Species in the genus Ripipteryx are typically black or dark brown and often metallic; many are boldly colored or strikingly patterned, with sharply contrasting white, yellow, and/or red markings. Members of the genus Mirhipipteryx are typically smaller and more drably colored.

Distribution and habitat

Ripipterygids are restricted to the Neotropics. They can be found from southern Mexico south to central South America. Like tridactylids, they are typically found in riparian areas, on bare soil, sand, and mud, as well as on rocks, and – in some species – low vegetation in, near, or above water. In at least some species, individuals are not distributed evenly throughout appropriate habitat, but rather are found in groups.

Biology
Ripipterygids have been comparatively little-studied, and many aspects of their biology are poorly known, with behavioral observations having only been made on a handful of species.

Locomotion
Like tridactylids, ripipterygids walk quadrupedally using only their first two pairs of legs, and the hind legs are only used for jumping and swimming. Ripipterygids fly when disturbed, often landing on water and swimming back to shore.

Diet and foraging
Ripipterygids are herbivorous, and have been recorded feeding on a variety of different plants, as well as foraging on the ground.  Foraging ripipterygids may leave networks of shallow tracks in sandy or muddy soil near waterways.

Burrowing
At least some ripipterygids build short burrows or oval-shaped cells in clay soil or sand, on both flat ground and in vertical banks. These burrows are used for temporary shelter, and may also be used for protection while molting.

Daily activity pattern
Species vary in their activity patterns; some are most active during dawn and dusk, and others are active throughout the day even in direct sunlight. One species studied was nocturnal.

Breeding
In Ripipteryx notata in Uruguay (near the southern limit of the family's geographic distribution), females oviposit eggs singly in bare soil in spring and summer. Nymphs are present in summer and early autumn (whereas adults are present year-round). Unlike in grasshoppers, embryonic molt has not been observed to occur in ripipterygids.

Predation
Fish have been recorded preying on swimming ripipterygids.

Taxonomy and evolution

Ripipterygids, tridactylids, and sandgropers comprise the superfamily Tridactyloidea within the suborder Caelifera (grasshoppers and relatives). The tridactyloids are sister to the remainder of Caelifera. Within Tridactyloidea, ripipterygids are sister to tridactylids; the two families are estimated to have diverged between 150 and 175 million years ago.
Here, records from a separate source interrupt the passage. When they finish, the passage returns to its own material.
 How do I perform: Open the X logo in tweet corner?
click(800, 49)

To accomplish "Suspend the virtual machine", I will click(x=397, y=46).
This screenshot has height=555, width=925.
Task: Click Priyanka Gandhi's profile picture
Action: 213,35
Ripipterygids were initially included in the family Tridactylidae. They were first elevated to family rank (as Rhipipterygidae) in 1939. The classification of the family was extensively revised in a series of works by Kurt Günther between the 1960s and 1990s. However, the taxonomic diversity of the family, particularly in Central America, is still incompletely known.

Two extant genera of ripipterygids are recognized: Mirhipipteryx and Ripipteryx. Since the 1960s, the genus Ripipteryx has been divided into five species groups, based primarily on characters of the male genitalia. However, there is evidence that these groups are not monophyletic. In addition, Ripipteryx itself may be paraphyletic with respect to Mirhipipteryx, suggesting additional taxonomic revision of the family is required.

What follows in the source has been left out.